Varieties with the property that the cotangent bundle restricted to a complete nonsingular curve is free Let $X$ be a $d$-dimensional smooth projective connected variety with cotangent sheaf $\Omega^1_X$ over $\mathbb C$. Suppose that for any nonsingular complete curve $C$ and non-constant morphism $\gamma:C\to X$, we have that $$\gamma^\ast \Omega^1_X = \mathcal O_C^{\oplus d}.$$ 
What can we say about $X$?
I know that if $X$ is an abelian variety, it has the above property.
Are there any other varieties which satisfy the above property? For instance, what if the determinant of $\Omega^1_X$ is trivial, i.e., $\omega_X = \mathcal O_X$. Do we have the above property? 
What if $X$ is a K3 surface? (This is a special case of the above question.)
 A: This is only a partial answer, but it is not true in general even for $K3$ surfaces.  Let $S$ be a smooth algebraic $K3$, containing a smooth rational curve $C \stackrel{\gamma}{\hookrightarrow} S$.  Then by adjunction, the normal bundle is $\mathcal{N}_{C|S} \cong \mathcal{O}_C(-2)$.  There is a short exact sequence
$$
0 \to \mathcal{N}_{C|S}^{\check{}} \to \gamma^*\Omega^1_S \to \Omega^1_C \to 0 ~,
$$
which becomes
$$
0 \to \mathcal{O}_C(2) \to \gamma^*\Omega^1_S \to \mathcal{O}_C(-2) \to 0 ~.
$$
Since $\mathcal{O}_C(2)$ doesn't inject into $\mathcal{O}_C^{\oplus 2}$, $\gamma^*\Omega^1_S$ must be non-trivial.

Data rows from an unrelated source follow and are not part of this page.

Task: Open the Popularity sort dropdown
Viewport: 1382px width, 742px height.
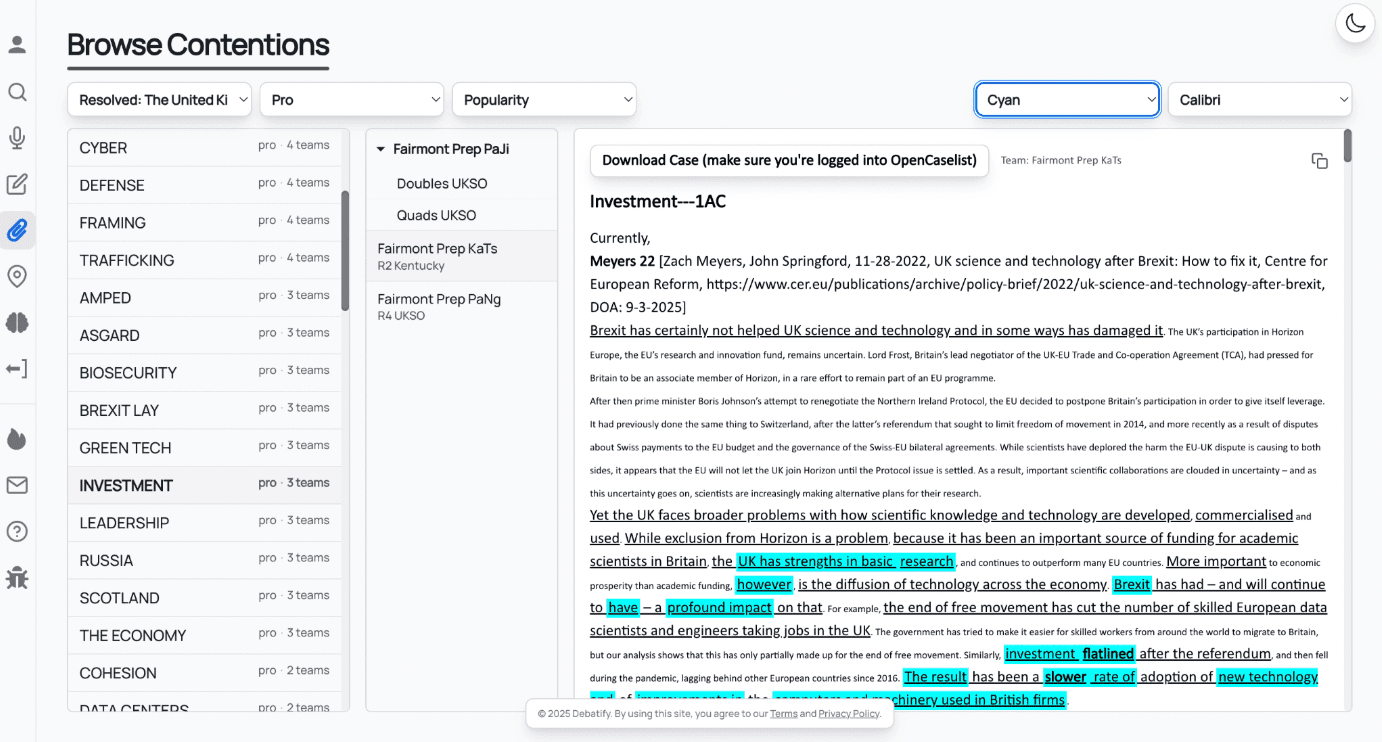Action: coord(544,100)
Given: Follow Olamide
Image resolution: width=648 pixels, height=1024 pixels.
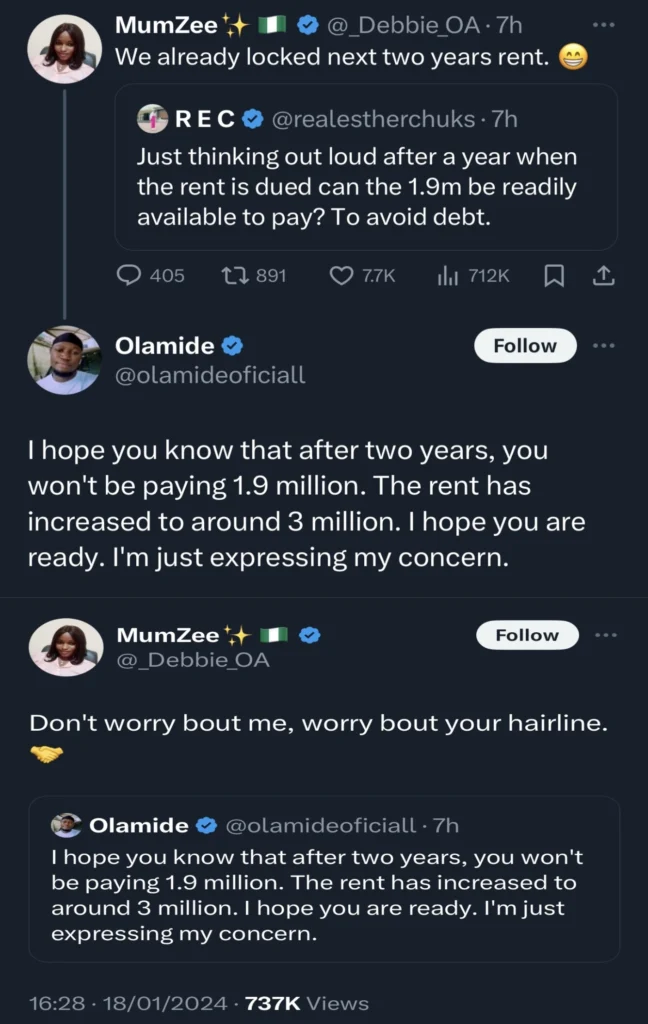Looking at the screenshot, I should 524,345.
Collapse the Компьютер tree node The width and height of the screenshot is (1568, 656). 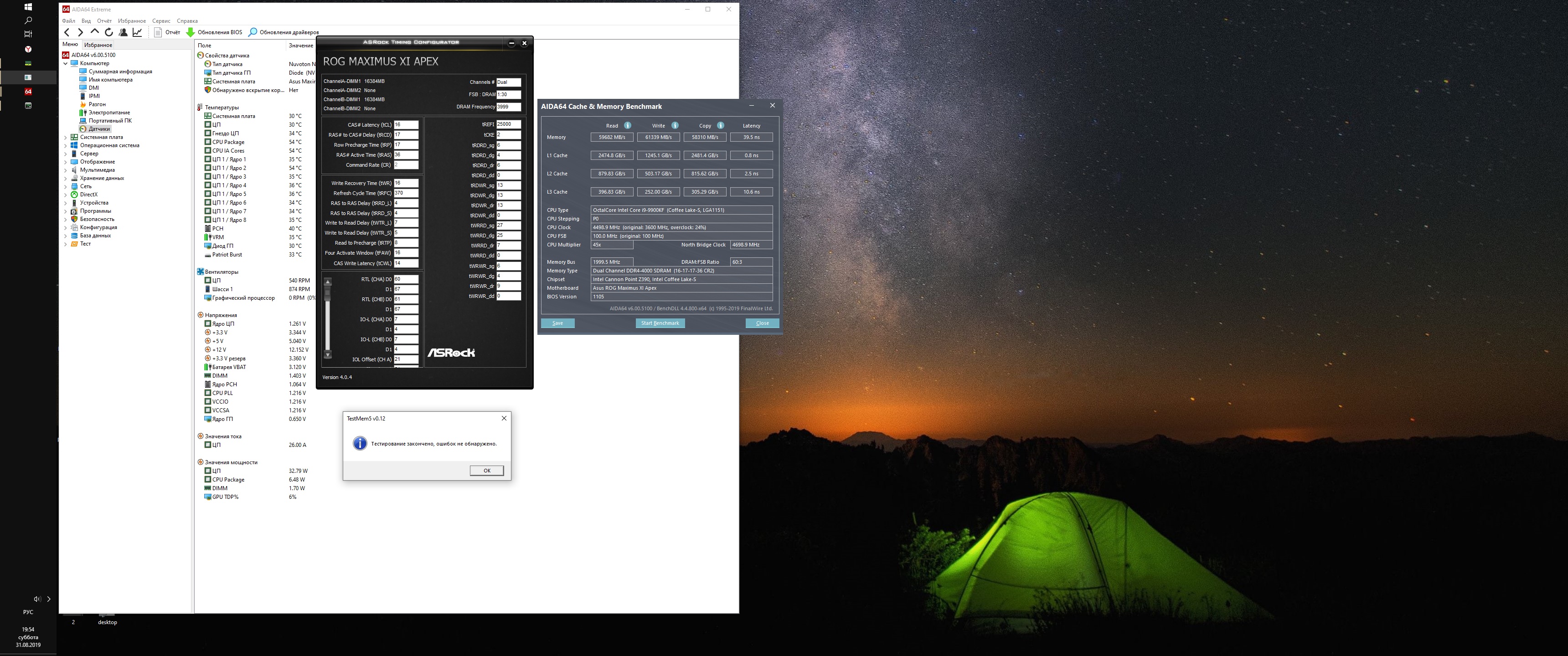tap(66, 63)
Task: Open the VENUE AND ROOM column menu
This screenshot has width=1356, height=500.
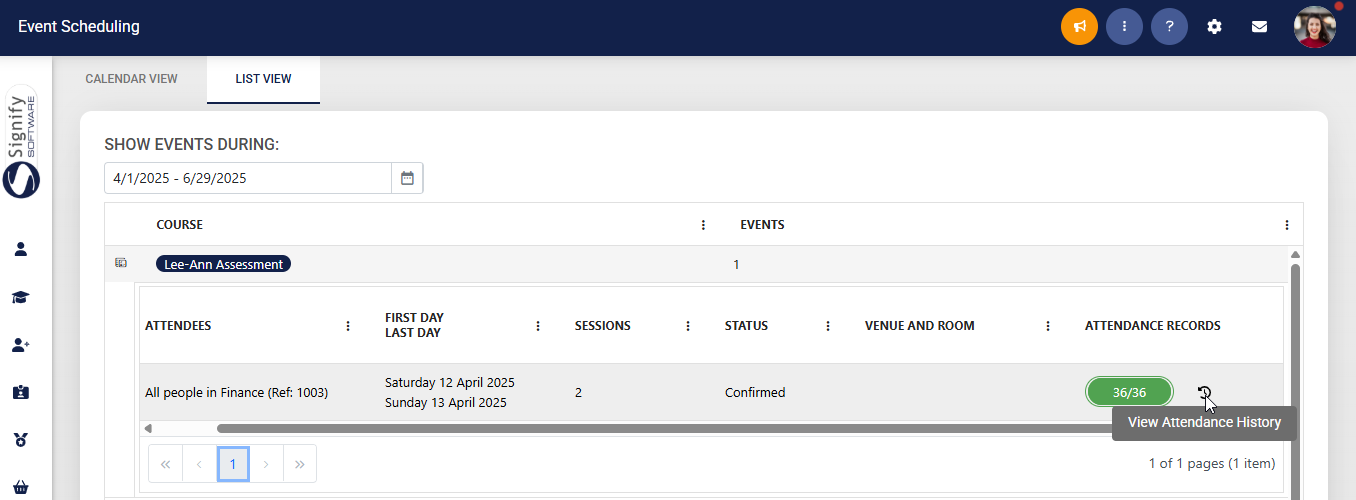Action: click(x=1048, y=326)
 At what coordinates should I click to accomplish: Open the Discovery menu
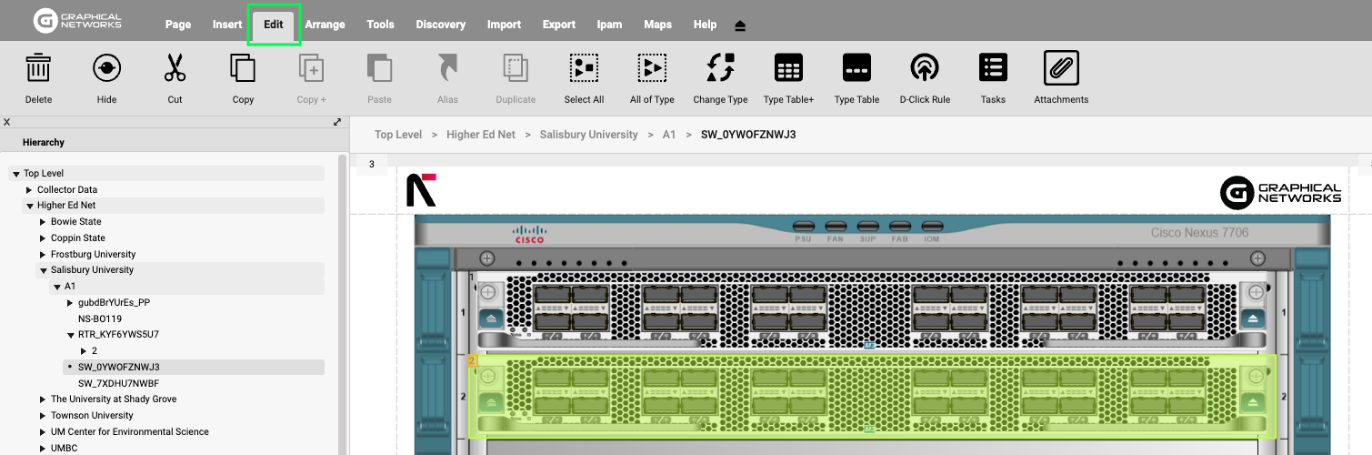tap(440, 25)
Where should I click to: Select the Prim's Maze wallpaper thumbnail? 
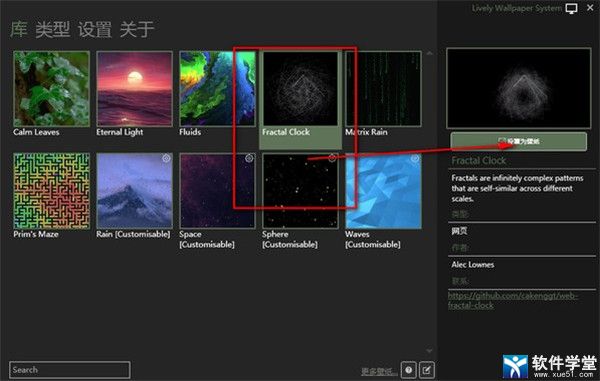(52, 191)
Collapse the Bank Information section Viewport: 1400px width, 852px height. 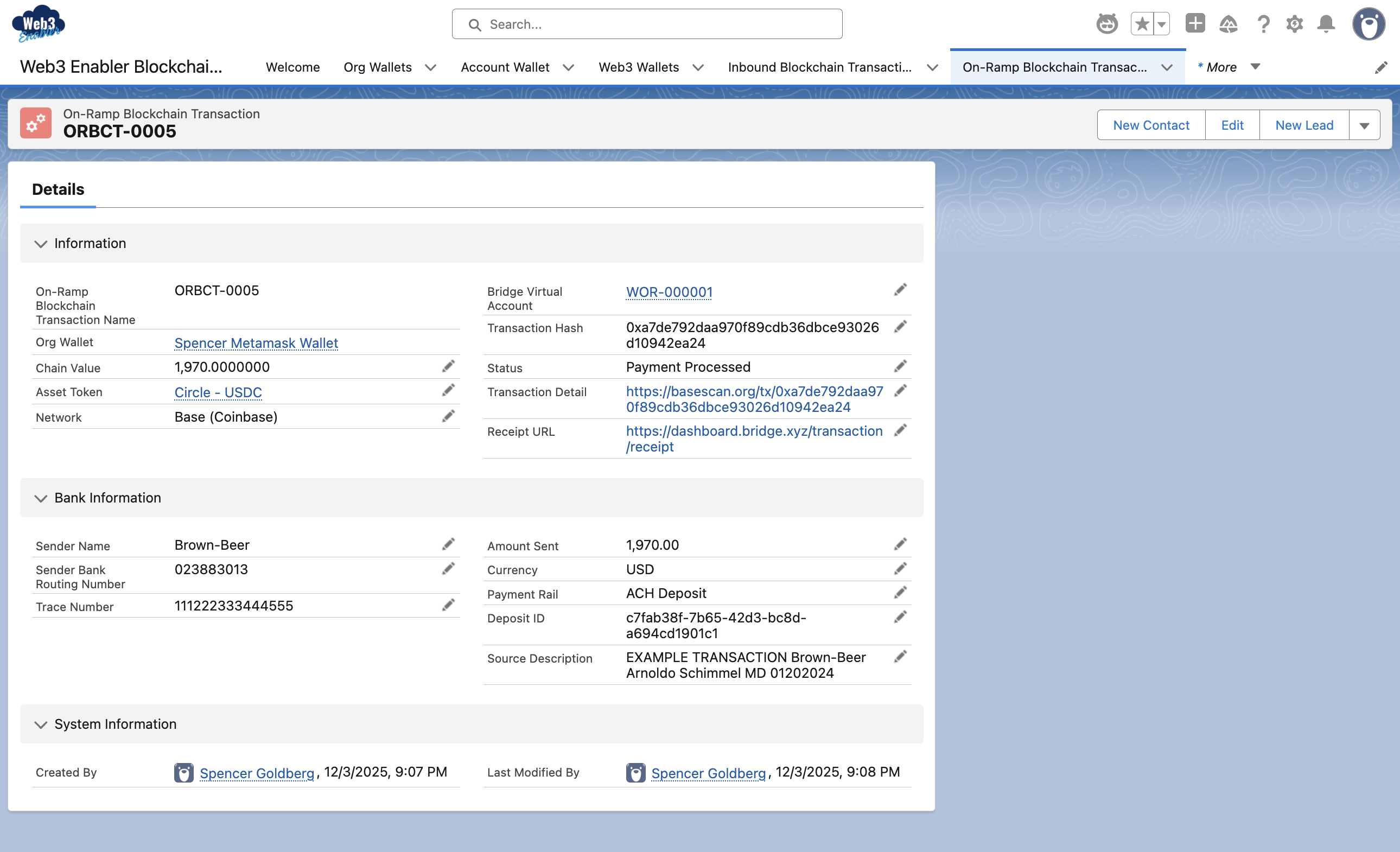click(40, 499)
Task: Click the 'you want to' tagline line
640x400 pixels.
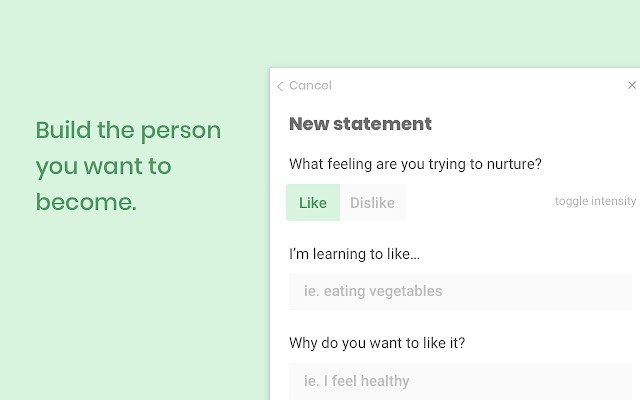Action: click(103, 166)
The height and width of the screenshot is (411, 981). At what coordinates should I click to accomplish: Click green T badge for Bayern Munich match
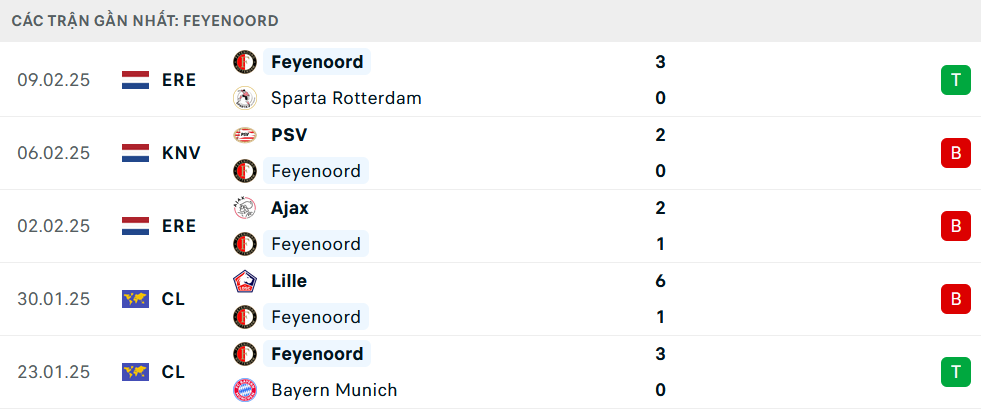pyautogui.click(x=955, y=372)
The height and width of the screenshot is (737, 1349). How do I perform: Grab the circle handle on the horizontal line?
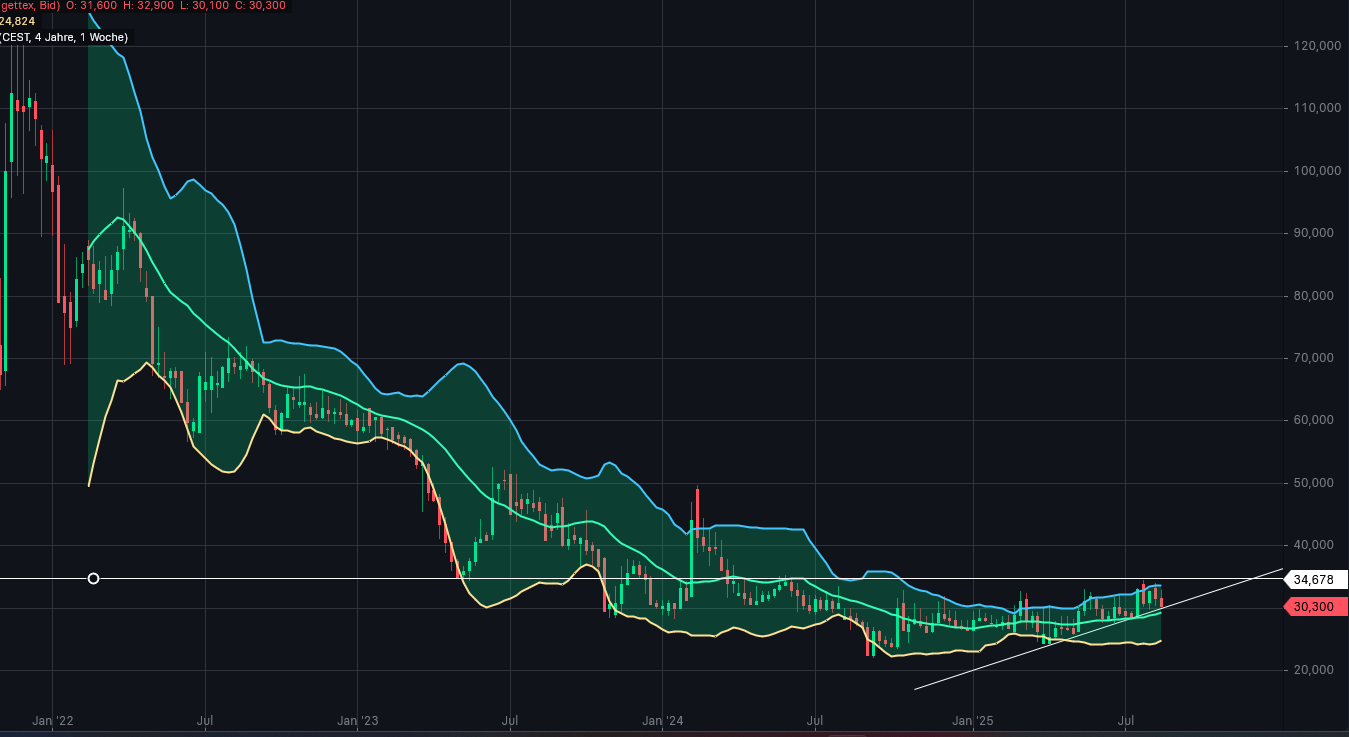click(94, 578)
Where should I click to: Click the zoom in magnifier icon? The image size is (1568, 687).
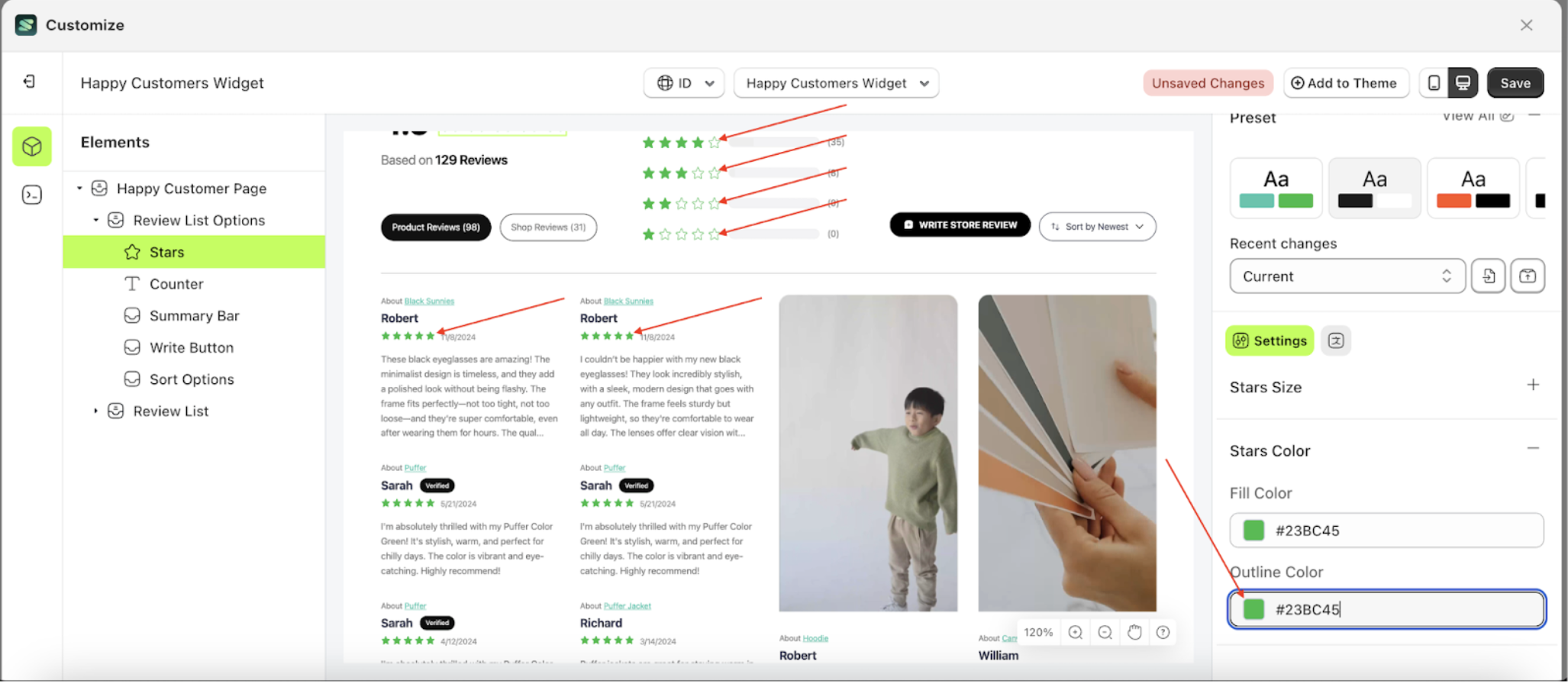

As suggested by Tom, the above can be generalised (and it can probably be generalised further by somebody who knows their stuff):
If $X$ is a smooth variety containing a smooth rational curve $\gamma : C \hookrightarrow X$, then $X$ does not have the property given in the OP.  To see this, start with the following exact sequence:
$$
 0 \to {N}_{C|X}^{\check{}} \to \gamma^*\Omega^1_X \to \Omega^1_C \to 0
$$
where $N_{C|X}^{\check{}}$ is the conormal bundle. Taking determinants, we find
$$
\gamma^* \omega_X \cong \omega_C\otimes\det (N_{C|X}^{\check{}}) \cong \mathcal{O}_C(-2)\otimes\det (N_{C|X}^{\check{}})
$$
So if $\gamma^*\Omega^1_X$ is trivial, we must have $\det (N_{C|X}^{\check{}}) \cong \mathcal{O}_C(2)$.  As $N_{C|X}^{\check{}}$ is isomorphic to a sum of line bundles, at least one of them must have positive degree.  But then it cannot inject into a trivial bundle, so we have a contradiction.